• **STATED TASK**:
Extract every line of the data below that contains the string "width", and match case exactly.
begin RECORDS SUPPLIED
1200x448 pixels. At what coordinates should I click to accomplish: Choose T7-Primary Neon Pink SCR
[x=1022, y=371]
end RECORDS SUPPLIED
begin RECORDS SUPPLIED
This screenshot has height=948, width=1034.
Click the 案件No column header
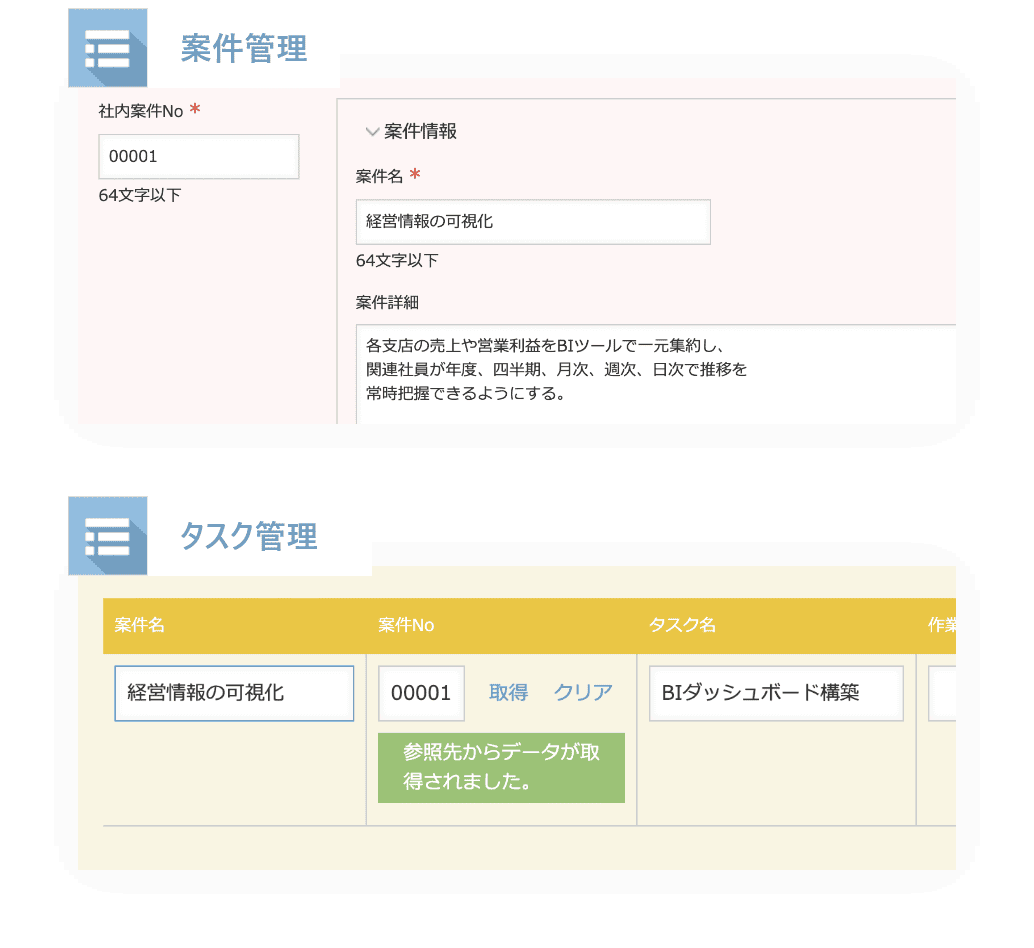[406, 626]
end RECORDS SUPPLIED
• **RESULT OF THIS EXERCISE**:
This screenshot has height=948, width=1034.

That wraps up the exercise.